DO NOT TRUST the 4th bolt on this route. It spins completely around. I did not have any tools, so I was not able to tighten it :(

Heath

By Tom Hanson
Jun 17, 2008

Heath, is the bolt itself spinning, or just the hanger?
A spinning bolt requires tightening or replacement, while a spinning hanger is awkward to clip, but represents no decrease in strength.

By Phil Lauffen
From: Louyuppie
Jun 20, 2008

I was there two days ago. The nut on the hanger was loose and I tightened it with my hand, but I didn't have a wrench.

By Joey Jimenez
From: Colorado Springs
Aug 13, 2008

My wife and I did some laps on this route yesterday and didn't notice any problems with the bolts or hangers. I realize the previous post was nearly a month and half ago - I will assume it has been fixed. Thanks to whoever put in the work.

By Andrew Gram
Administrator
From: Salt Lake City, UT
Jan 18, 2009

Contrived. The crack to the right of the crux is very nice and easier. Would have been better as a mixed bolts and gear route.

By Bill Olszewski
From: Colorado Springs, CO
May 3, 2010
rating: 5.7

Definitely not 5.8 if you climb the crack to the right, which is hard to avoid, the holds just take you that way. Fun climb nevertheless!

By Stewart M. Green
Jun 3, 2010

I agree.

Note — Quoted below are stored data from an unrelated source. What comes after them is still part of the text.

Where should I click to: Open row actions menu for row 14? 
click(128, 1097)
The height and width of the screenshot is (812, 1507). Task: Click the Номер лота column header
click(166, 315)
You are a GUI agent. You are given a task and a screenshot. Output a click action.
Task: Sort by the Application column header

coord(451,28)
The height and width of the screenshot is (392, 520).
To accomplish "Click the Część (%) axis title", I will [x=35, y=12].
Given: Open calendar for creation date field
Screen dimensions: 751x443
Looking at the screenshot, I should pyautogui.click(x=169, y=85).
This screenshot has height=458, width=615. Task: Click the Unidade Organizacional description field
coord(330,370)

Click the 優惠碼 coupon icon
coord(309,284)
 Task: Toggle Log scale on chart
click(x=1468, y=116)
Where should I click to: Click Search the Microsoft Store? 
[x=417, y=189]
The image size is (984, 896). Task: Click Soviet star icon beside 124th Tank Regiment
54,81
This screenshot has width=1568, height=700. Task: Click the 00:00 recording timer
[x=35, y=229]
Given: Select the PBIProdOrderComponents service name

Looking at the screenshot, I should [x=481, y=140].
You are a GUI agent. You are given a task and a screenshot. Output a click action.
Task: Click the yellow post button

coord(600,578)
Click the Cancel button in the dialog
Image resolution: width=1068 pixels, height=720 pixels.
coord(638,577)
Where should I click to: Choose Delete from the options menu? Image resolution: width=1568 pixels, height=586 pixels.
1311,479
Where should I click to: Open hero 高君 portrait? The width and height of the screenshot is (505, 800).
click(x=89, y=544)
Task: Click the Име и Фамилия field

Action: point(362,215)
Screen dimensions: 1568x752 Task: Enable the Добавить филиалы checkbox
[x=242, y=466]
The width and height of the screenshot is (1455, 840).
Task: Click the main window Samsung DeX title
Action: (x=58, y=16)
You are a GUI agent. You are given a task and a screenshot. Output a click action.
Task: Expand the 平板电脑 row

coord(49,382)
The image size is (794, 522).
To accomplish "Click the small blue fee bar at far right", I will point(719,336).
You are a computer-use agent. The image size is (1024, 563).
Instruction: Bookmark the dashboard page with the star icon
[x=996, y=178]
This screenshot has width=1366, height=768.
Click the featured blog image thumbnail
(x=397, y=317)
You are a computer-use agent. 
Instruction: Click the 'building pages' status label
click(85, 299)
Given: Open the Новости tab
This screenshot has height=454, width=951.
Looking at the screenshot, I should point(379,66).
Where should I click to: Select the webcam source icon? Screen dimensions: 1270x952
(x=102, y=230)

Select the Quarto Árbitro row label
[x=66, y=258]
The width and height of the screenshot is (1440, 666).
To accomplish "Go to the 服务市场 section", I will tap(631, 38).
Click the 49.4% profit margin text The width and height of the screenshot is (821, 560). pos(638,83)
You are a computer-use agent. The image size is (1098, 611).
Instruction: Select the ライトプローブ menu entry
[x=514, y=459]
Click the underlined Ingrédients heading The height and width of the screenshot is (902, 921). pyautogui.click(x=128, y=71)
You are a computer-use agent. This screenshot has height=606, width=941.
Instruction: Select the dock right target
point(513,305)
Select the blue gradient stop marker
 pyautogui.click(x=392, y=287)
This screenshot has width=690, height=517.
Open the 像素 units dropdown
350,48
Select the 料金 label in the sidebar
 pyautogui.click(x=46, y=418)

This route is no more than 5.7 now, especially if you go right like most folks. The direct line is borderline 5.8.

By Mike Smyth
From: Spartanburg, SC
Jun 30, 2011
rating: 5.7

Was climbing "The Mad Scientist" 2 days ago and noticed the top anchors seem a bit wiggly and loose. Didn't have a wrench or epoxy with me. Be careful out there.

By Mike Smyth
From: Spartanburg, SC
Jul 19, 2011
rating: 5.7

I called Front Range last week and was informed that someone would be out there to dress it up. Apparently they have a contract to maintain the routes. Thank you Front Range for helping to keep us safe out there.